Os dados encontrados nesta pesquisa confirmam que os distúrbios alimentares são um fator relevante relacionado à TB. Dos pacientes portadores de doença, 78,44% relataram perda de peso recente e sem motivo aparente durante a avaliação na unidade de saúde e apenas 19,60% não referiram a redução de peso como queixa.
Uma pesquisa de 1996 realizada na Região Norte do Brasil investigou pacientes internados por TB em hospitais da região e identificou que em 77,8% dos casos o doente encontrava-se em estado de desnutrição e com índice de massa corporal (IMC) médio de 18,7 kg/m21. No presente estudo não foi possível obter valores de IMC para comparar a outros autores, por ausência de tal informação no prontuário.
Em relação às variáveis clínicas, a forma de TB mais comum nos indivíduos desta pesquisa foi a forma pulmonar (82,35%), ainda que tenham sido registrados alguns casos na forma ganglionar e óssea. Conforme dados da Secretaria de Estado da Saúde de São Paulo22, apesar da doença ter a capacidade de acometer diversos órgãos, a forma pulmonar é de fato a mais frequente e com maior valor epidemiológico em decorrência de sua transmissibilidade. O MS2 estima que 90% dos casos de TB do tipo pulmonar ocorram em indivíduos com mais de 15 anos de idade, informação ratificada neste estudo ao identificar que a doença atinge principalmente na faixa etária produtiva da população.
Segundo Nogueira et al23, no que se refere ao motivo de saída do hospital, verificou-se que as saídas consideradas indesejáveis foram as mais comuns, entre elas a alta por abandono, a de maior prevalência. Achados contrários ao presente estudo, em que a maioria dos pacientes recebeu alta por motivo de cura da doença, assim como no estudo de Severo et al24 que encontrou o mesmo perfil. Porém, vale ressaltar que, segundo Nogueira et al23, o motivo de saída sem ser por cura torna-se um fator extremamente importante, uma vez que pode ocasionar que os doentes continuem sendo fonte propagadora da doença.

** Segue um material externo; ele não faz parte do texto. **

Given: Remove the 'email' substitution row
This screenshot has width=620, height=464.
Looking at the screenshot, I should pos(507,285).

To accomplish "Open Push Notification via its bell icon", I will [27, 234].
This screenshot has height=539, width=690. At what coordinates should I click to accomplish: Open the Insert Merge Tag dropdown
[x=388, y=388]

Por meio desta pesquisa foi possível conhecer as características clínicas e epidemiológicas dos pacientes portadores de TB atendidos em uma unidade municipal de saúde de Belém nos anos de 2011 e 2012. A doença ainda está sendo registrada frequentemente no sistema básico de saúde, com isso observa-se a necessidade da intensificação de estratégias de prevenção e divulgação das formas de tratamento da doença, objetivando a diminuição da incidência e prevalência de casos a nível local e regional.
CONCLUSÃO
Observa-se que a TB ainda representa uma doença infecciosa atual e, aparentemente, permanece distante de seu período de erradicação.

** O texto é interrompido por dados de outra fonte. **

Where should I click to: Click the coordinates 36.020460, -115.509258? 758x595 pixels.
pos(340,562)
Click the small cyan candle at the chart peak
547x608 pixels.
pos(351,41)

A pesquisa concluiu que os portadores de TB da unidade pesquisada possuíam o perfil epidemiológico pertencente, em sua maioria, ao sexo masculino (54,90%), com idade média de 35,39 anos e desvio padrão de 14,39, sendo a maioria dos indivíduos de baixa escolaridade (33,35%).

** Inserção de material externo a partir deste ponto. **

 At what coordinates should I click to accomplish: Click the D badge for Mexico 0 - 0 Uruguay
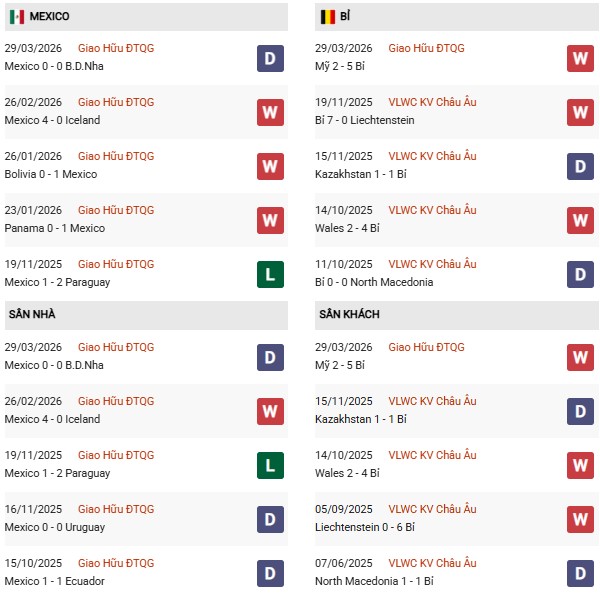[x=269, y=519]
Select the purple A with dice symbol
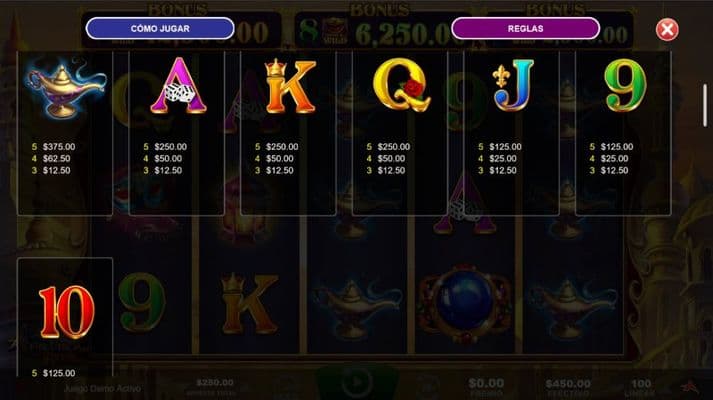The height and width of the screenshot is (400, 713). pos(178,85)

Com relação às variáveis clínicas, foi possível constatar, pelos prontuários investigados, que grande parte dos sujeitos (78,44%) apresentou como queixa a perda de peso recente. Do total examinado, 64,71% registraram exame de escarro positivo, com um número expressivo de 82,35% casos de TB pulmonar.
Os resultados deste trabalho sugerem novos estudos para maior caracterização dos sujeitos infectados, e ainda pesquisas que explorem a necessidade de intensificação de estratégias de prevenção e controle da doença em unidades de saúde e nas comunidades de todo o País, para que, desta maneira, os índices da doença possam adentrar à curva decrescente.